Das erste, im Jahr 2000 entdeckte Exerkin war das Cytokin Interleukin-6 (IL-6), dessen Konzentration im Blut nach körperlicher Betätigung rasch ansteigt (J Physiol. doi.org/c3nqw6). Es wird durch Muskelkontraktion freigesetzt und kontrolliert zusammen mit den Myokinen Interleukin-7 und Myostatin die Muskelmasse und dessen Reparatur. Der vaskuläre endotheliale Wachstumsfaktor (VEGF), Angiopoietin 1 und Interleukin-8 wiederum regulieren die Gewebeangiogenese und den Blutfluss. Die Myokine Irisin und Myonectin hingegen modulieren den Stoffwechsel von Leber, Fett- und Immunsystem. Auch die Myokine Musclin, Interleukin-15, Apelin, Decorin und Lactat werden als Reaktion auf körperliche Betätigung sezerniert und lenken die mitochondriale Biogenese sowie die myocytäre Substratverwertung. Apelin wirkt außerdem dem mit fortschreitendem Alter zunehmenden Abbau von Muskelmasse und Muskelkraft entgegen.

Doch Skelettmuskeln sind nicht die einzigen Sekretionsorgane von Exerkinen. Neben den Myokinen der Muskulatur setzt das Herz Kardiokine frei, die Leber Hepatokine, das Nervensystem Neurokine und die weißen und braunen Fettgewebe Adipokine beziehungsweise Batokine. Entsprechend dieser Vielfalt finden sich Rezeptoren für Exerkine im gesamten Körper von der Skelettmuskulatur über Leber, Bauchspeicheldrüse, Herz, Knochen, Epithel-, Binde- und Fettgewebe bis hin zu Immun- und Nervenzellen.

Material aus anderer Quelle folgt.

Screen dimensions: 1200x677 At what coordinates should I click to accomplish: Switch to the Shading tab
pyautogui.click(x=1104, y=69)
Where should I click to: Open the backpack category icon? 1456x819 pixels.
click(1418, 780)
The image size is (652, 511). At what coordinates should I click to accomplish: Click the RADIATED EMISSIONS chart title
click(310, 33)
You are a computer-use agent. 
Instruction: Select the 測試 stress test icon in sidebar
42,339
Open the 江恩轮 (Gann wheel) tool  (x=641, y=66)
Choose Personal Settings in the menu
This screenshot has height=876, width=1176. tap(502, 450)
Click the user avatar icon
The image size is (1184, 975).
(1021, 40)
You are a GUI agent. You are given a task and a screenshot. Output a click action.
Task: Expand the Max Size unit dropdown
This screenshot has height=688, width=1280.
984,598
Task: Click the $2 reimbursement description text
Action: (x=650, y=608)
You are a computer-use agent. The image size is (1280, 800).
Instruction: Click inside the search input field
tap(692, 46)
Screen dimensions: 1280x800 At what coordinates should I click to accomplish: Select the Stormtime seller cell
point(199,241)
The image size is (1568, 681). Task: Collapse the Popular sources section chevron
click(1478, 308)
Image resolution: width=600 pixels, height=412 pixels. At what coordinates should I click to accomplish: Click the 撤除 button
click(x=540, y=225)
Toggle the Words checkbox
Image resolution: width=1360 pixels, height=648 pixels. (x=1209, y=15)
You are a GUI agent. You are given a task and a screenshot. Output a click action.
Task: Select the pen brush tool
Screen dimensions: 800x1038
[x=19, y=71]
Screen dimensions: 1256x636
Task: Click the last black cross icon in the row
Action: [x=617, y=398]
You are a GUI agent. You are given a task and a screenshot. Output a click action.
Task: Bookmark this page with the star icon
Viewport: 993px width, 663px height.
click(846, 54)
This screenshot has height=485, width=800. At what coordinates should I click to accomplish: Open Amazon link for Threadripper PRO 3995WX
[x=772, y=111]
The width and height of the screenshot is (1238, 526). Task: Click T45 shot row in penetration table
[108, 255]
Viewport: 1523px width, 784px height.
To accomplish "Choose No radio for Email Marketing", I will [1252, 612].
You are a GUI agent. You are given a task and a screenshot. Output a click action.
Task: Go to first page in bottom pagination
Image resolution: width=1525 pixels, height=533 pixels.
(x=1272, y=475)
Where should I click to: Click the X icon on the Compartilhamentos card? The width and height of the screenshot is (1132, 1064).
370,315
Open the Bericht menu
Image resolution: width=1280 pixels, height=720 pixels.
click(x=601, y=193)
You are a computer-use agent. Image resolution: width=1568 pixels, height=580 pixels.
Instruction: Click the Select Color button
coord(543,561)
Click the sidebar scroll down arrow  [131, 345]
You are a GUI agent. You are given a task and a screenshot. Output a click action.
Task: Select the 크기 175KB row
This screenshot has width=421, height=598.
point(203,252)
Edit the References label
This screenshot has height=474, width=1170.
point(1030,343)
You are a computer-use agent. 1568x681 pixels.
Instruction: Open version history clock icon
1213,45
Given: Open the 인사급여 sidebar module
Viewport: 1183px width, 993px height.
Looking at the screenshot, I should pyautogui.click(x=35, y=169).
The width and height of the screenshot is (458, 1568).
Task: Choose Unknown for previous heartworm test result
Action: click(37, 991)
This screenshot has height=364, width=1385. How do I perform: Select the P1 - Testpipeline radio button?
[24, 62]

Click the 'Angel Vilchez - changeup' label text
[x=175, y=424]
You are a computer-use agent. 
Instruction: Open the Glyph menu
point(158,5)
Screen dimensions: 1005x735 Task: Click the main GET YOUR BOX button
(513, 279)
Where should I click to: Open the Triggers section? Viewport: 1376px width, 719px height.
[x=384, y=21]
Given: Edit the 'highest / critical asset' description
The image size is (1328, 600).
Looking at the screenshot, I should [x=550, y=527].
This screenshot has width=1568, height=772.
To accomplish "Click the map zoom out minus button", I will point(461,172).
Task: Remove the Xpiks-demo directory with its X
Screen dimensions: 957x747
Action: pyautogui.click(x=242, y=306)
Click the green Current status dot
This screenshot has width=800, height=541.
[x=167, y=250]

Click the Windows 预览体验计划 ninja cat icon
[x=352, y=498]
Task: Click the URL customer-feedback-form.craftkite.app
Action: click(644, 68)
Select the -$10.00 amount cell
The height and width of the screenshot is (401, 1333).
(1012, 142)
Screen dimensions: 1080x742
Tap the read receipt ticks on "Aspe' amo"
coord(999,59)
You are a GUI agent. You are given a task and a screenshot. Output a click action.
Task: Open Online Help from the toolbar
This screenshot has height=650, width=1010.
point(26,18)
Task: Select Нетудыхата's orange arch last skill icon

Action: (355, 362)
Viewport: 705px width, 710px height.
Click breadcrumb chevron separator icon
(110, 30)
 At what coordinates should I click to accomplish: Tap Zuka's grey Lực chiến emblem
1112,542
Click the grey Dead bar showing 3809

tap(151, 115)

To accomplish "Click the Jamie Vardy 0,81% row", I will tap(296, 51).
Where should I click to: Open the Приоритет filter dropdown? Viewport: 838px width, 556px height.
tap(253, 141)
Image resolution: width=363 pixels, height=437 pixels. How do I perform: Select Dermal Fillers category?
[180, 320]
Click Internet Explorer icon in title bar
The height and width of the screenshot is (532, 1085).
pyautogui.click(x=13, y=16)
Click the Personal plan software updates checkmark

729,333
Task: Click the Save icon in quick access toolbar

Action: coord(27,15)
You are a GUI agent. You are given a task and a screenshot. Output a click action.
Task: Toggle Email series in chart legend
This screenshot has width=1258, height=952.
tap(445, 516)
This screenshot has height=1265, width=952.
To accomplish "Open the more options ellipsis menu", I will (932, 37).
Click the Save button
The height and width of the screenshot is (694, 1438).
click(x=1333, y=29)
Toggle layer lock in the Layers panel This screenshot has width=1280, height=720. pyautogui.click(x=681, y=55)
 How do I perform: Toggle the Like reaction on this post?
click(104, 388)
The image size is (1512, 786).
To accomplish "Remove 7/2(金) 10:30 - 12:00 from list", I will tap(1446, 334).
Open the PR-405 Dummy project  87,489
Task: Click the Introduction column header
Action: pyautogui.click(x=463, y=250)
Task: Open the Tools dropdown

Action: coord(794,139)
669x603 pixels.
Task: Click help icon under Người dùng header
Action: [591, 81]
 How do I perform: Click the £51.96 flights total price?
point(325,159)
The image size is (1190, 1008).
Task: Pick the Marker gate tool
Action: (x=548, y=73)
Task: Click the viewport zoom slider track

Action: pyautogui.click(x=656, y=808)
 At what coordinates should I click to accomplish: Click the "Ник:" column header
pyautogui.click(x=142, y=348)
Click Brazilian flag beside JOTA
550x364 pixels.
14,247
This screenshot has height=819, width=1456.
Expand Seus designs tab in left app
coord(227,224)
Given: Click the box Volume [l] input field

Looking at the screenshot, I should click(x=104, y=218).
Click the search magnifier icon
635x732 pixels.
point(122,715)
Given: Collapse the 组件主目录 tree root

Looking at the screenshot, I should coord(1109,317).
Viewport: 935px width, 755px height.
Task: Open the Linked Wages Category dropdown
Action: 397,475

So vermitteln die Adipokine TNF-α, Adiponectin, Visfatin, Omentin-1 und Leptin beispielsweise die positive Wirkung körperlicher Aktivität bei Personen mit Übergewicht und Fettleibigkeit (Obes Rev. doi.org/ghc8gk).

Die Myokine Irisin und Cathepsin B, das im Knochen freigesetzte Osteocalcin, die Adipokine Leptin und Adiponectin sowie die Hepatokine FGF-21 und IGF-1 fördern hingegen die Neurogenese – selbst bei Erwachsenen – und beeinflussen die synaptische Plastizität und die Gesundheit des Gehirns (Int Rev Neurobiol. doi.org/hqt2). Schon ein siebenwöchiges Laufprogramm vergrößerte den Hippocampus und verbesserte die Gedächtnisleistung von Versuchsteilnehmern fortgeschrittenen Alters (PNAS. doi.org/dmzvzm). Im Fettgewebe wiederum fördern Exerkine die Lipolyse, die Freisetzung von Fettsäuren und den Glucosestoffwechsel. In der Leber verbessern sie die Fettsäureaufnahme, in der Bauchspeicheldrüse die Insulinsekretion. Die aufgeführten Beispiele stellen nur eine Teilmenge der bekannten Organokine und ihrer Wirkorte dar. Mehr Details verrät der im letzten Jahr veröffentlichte Review „Exerkines in health, resilience and disease“ (Nat Rev Endocrinol. doi.org/gpqhqh).

...im gesamten Körper

Alle Organokine interagieren miteinander und beeinflussen sich wechselseitig. Doch nicht nur dieses Interaktionsnetzwerk macht die Untersuchung von Exerkinen zur Mammutaufgabe. Die Literatur ist voll von Studien, die gegenteilige Wirkungen bestimmter Exerkine aufzeigen – und das meist auf Unterschiede in der Art, Intensität und Dauer der absolvierten Trainingseinheiten zurückführen. Auch beeinflussen die Fitness und der Ernährungszustand von Studienteilnehmern ihre jeweilige Exerkin-Ausschüttung. Nichtsdestotrotz genießen Exerkine den Ruf, Erkrankungen des Herz-Kreislauf-Systems wie etwa koronare Herzkrankheiten und des Stoffwechsels wie etwa Typ-2-Diabetes oder Fettleibigkeit positiv beeinflussen zu können. Vielleicht erlauben sie es sogar, „Trainingspillen“ zu entwickeln, die den Effekt körperlicher Betätigung simulieren – ohne dass dessen schweißtreibender Aufwand nötig wäre. Sport wäre dann nicht länger die beste Medizin.